Some 90 chemical products used in farming and industry, particularly
for refrigeration, air conditioning and fire-fighting equipment,
destroy ozone molecules when they reach the stratosphere, especially
near the Earth's poles.
Among these substances are CFCs (chlorofluorocarbons), halons, carbon
tetrachloride, hydrobromofluorocarbons, methyl bromide and bromochloromethane.
When they arrive in the upper reaches of the atmosphere, catalytic
chemical reactions occur that break down ozone.

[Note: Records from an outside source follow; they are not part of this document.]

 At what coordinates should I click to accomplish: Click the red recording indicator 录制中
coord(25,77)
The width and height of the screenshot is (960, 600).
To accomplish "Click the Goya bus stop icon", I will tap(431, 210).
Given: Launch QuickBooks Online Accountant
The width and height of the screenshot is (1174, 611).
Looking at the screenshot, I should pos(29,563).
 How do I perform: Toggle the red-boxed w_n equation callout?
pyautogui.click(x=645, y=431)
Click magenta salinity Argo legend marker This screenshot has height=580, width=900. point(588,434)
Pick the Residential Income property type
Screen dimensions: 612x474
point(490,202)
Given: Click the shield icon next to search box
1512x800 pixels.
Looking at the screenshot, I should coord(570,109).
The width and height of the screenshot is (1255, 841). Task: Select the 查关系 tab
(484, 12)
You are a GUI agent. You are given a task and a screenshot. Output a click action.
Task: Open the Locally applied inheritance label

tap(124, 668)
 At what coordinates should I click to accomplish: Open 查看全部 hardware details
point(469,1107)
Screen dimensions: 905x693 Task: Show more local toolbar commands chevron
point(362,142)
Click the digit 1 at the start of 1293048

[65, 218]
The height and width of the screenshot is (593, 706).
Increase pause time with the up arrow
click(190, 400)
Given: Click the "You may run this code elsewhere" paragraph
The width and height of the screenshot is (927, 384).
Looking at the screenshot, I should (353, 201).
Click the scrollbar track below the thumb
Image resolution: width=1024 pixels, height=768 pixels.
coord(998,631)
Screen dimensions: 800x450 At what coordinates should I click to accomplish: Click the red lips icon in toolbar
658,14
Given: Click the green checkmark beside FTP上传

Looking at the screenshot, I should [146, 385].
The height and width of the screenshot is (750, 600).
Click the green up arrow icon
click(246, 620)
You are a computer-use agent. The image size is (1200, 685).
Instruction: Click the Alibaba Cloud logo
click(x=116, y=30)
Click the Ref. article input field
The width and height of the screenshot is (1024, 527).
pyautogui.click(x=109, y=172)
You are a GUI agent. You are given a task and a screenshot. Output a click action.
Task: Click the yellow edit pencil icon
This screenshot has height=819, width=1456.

Scientists first identified these reactions 40 years ago over Antarctica,
and they also occur over the North Pole.
In 1989, after long and difficult negotiations, representatives
from 29 countries plus the European Economic Community signed the
Montreal Protocol, in the Canadian city of that name.
The signatories represented 82 percent of total global consumption
of ozone-depleting chemicals.
To date, 184 countries have ratified the Protocol, which seeks the
elimination of substances that destroy the ozone layer as its final
objective, but is based upon a flexible methodology.
For example, the Protocol has led to the halt of production and
use of CFCs in refrigerators and air conditioners in industrialized
countries, but these substances continue to be used for those purposes
in the developing world.
The treaty sets the goal of complete elimination of the pesticide
methyl bromide in the industrialized world by January 2005, but
extends the deadline to 2007 for developing countries to phase out
production and use of this chemical.
If an industrialized country that has signed the Protocol proves
that it faces insurmountable difficulties in eliminating the pesticide
before January, the treaty allows for an extension of up to one
year, with a ''transitive'' clause, meaning that if one country
is granted a later deadline, other nations will benefit from the
same.
In July, the United States requested that such extensions be granted
for several years. The proposal will be up for debate during the
16th Meeting of Parties to the Montreal Protocol, to take place
in Prague, Nov. 17-26.
* Julio Godoy is an IPS correspondent.